Activity
Everything in the records below except the pictures must be written out exactly.

Supplied entries
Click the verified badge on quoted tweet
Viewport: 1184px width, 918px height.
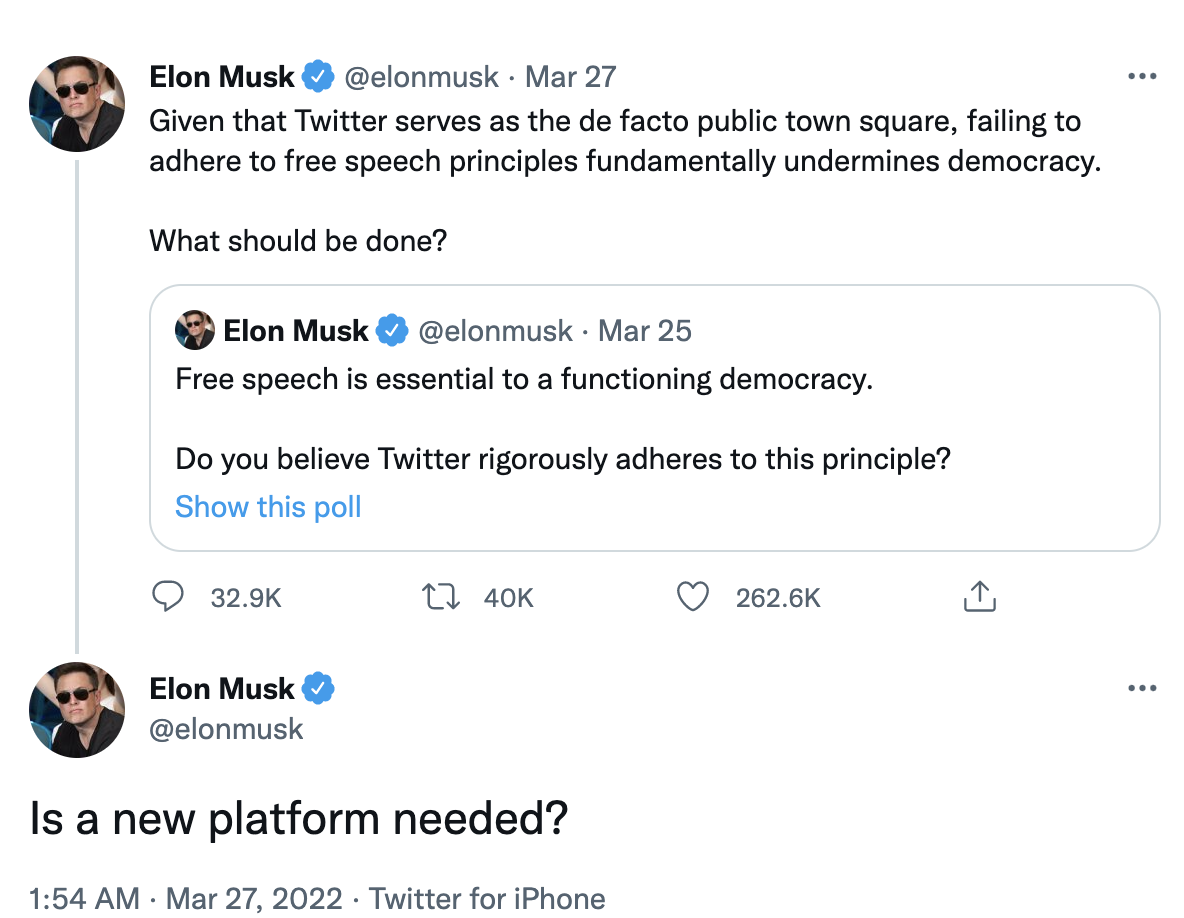(x=391, y=331)
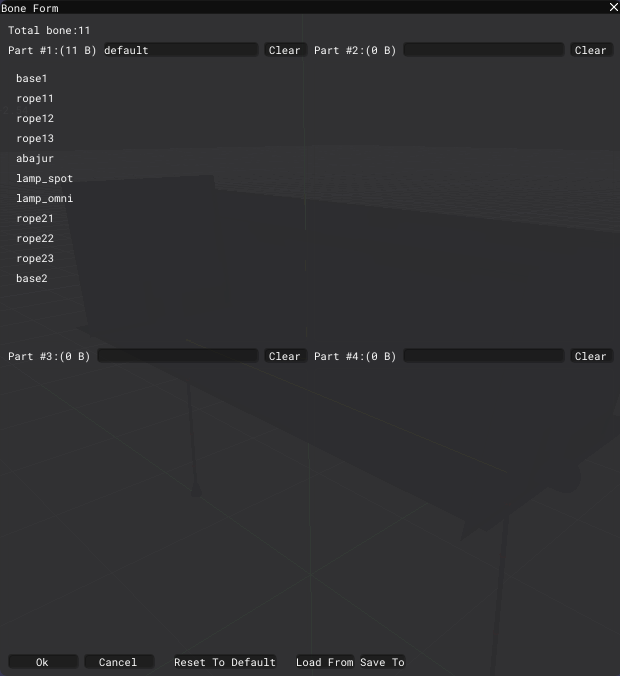This screenshot has width=620, height=676.
Task: Clear the Part #4 bone list
Action: 591,356
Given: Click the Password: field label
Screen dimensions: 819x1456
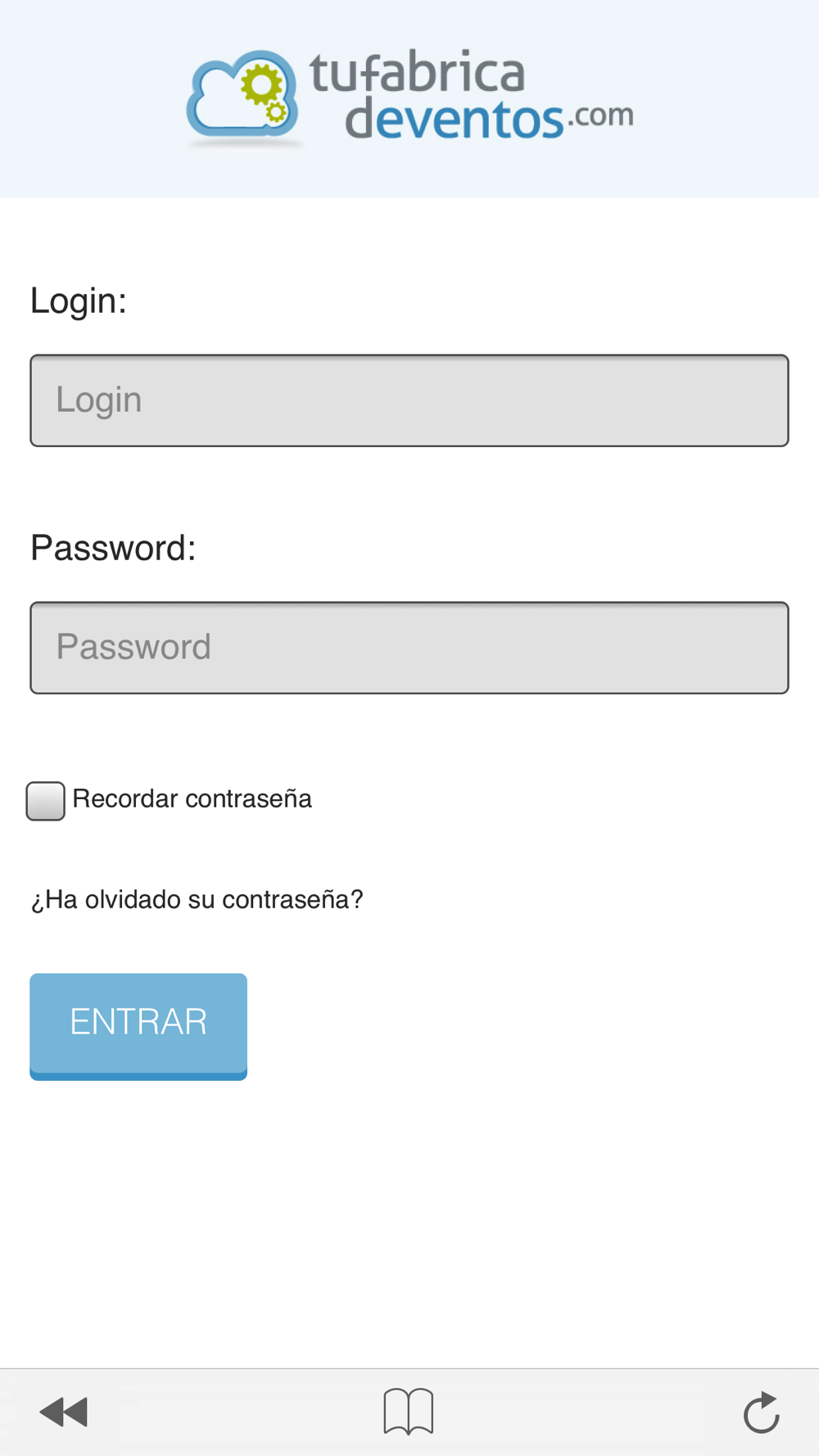Looking at the screenshot, I should (113, 548).
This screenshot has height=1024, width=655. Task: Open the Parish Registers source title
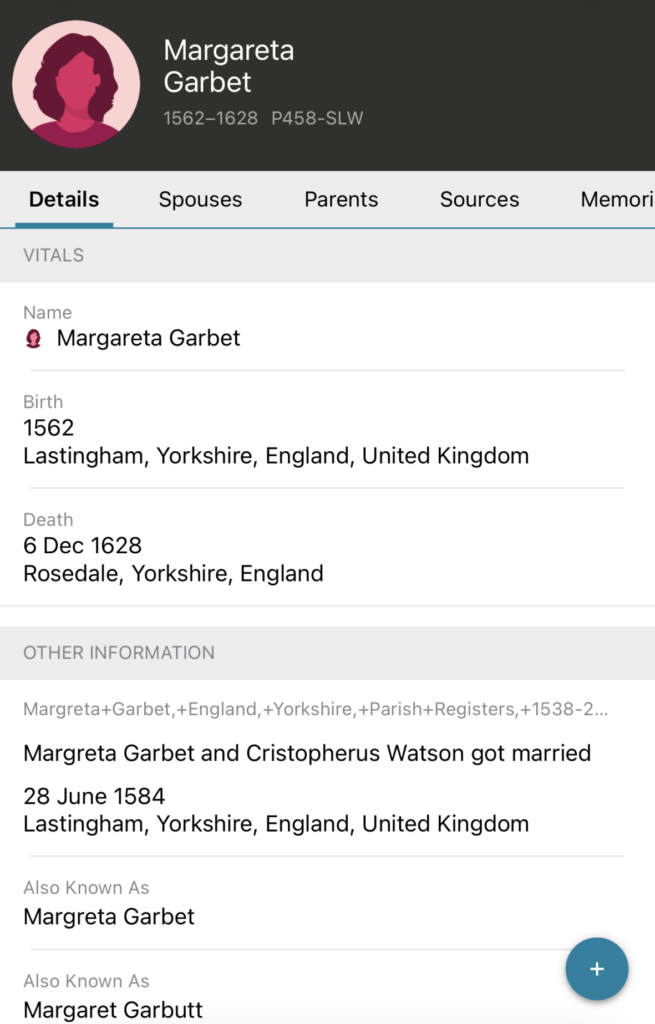pos(315,710)
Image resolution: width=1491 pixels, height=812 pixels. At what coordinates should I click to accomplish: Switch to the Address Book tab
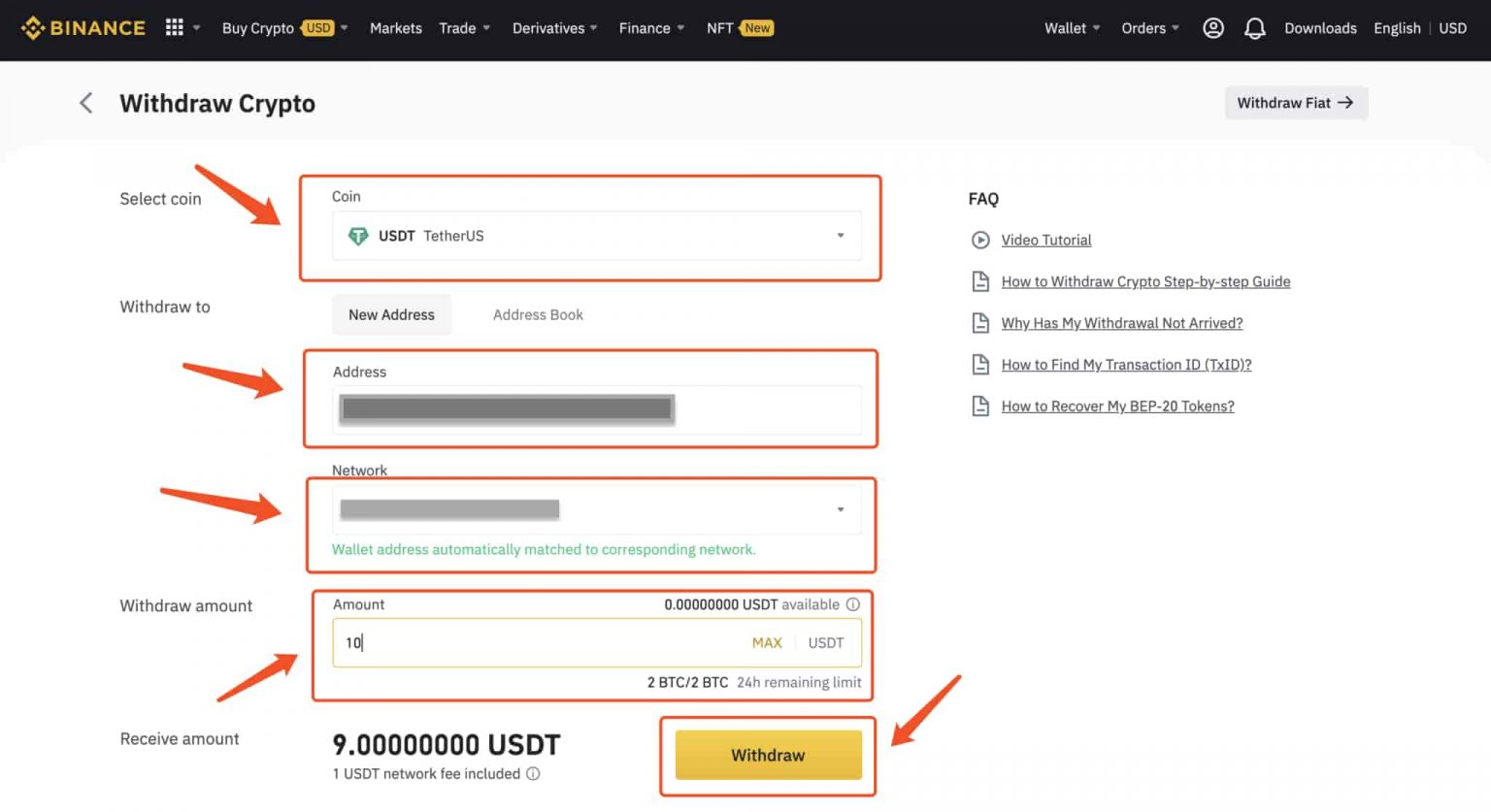538,314
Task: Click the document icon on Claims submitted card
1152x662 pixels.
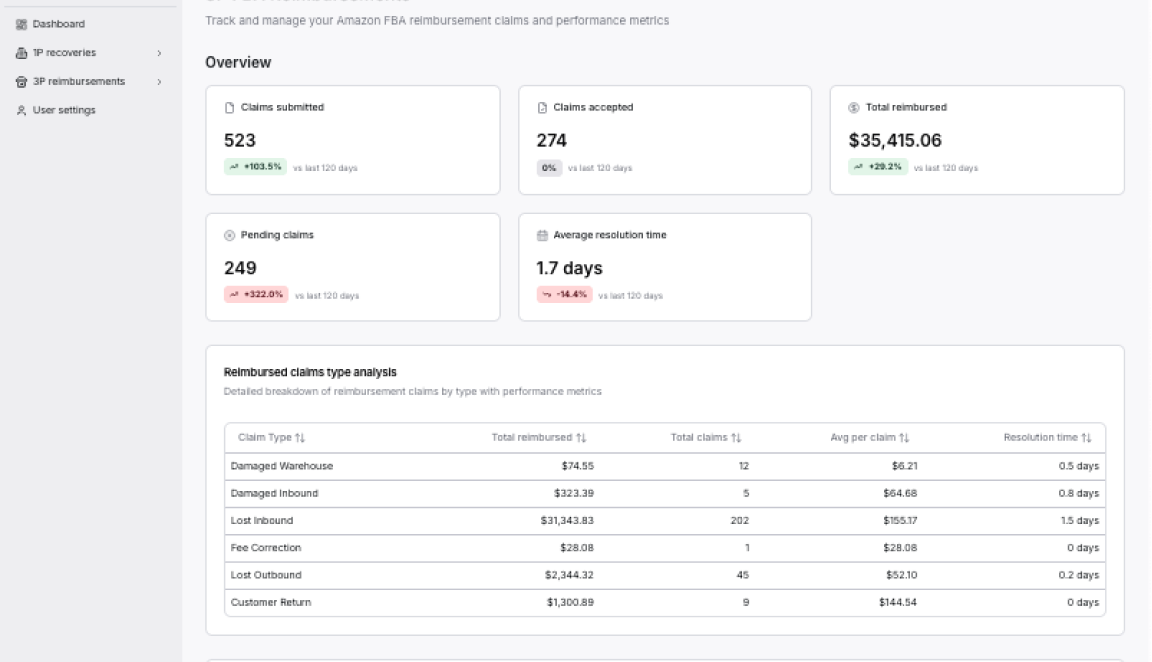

Exercise result
Click the verified badge on quoted tweet
Viewport: 1184px width, 918px height.
(x=391, y=331)
This screenshot has width=620, height=676.
Task: Clear the Part #4 bone list
Action: 591,356
Given: Click the Password: field label
Screen dimensions: 819x1456
Looking at the screenshot, I should (113, 548).
This screenshot has height=1024, width=655. Task: Open the Parish Registers source title
pos(315,710)
Image resolution: width=1491 pixels, height=812 pixels. At what coordinates should I click to accomplish: Switch to the Address Book tab
538,314
Task: Click the document icon on Claims submitted card
1152x662 pixels.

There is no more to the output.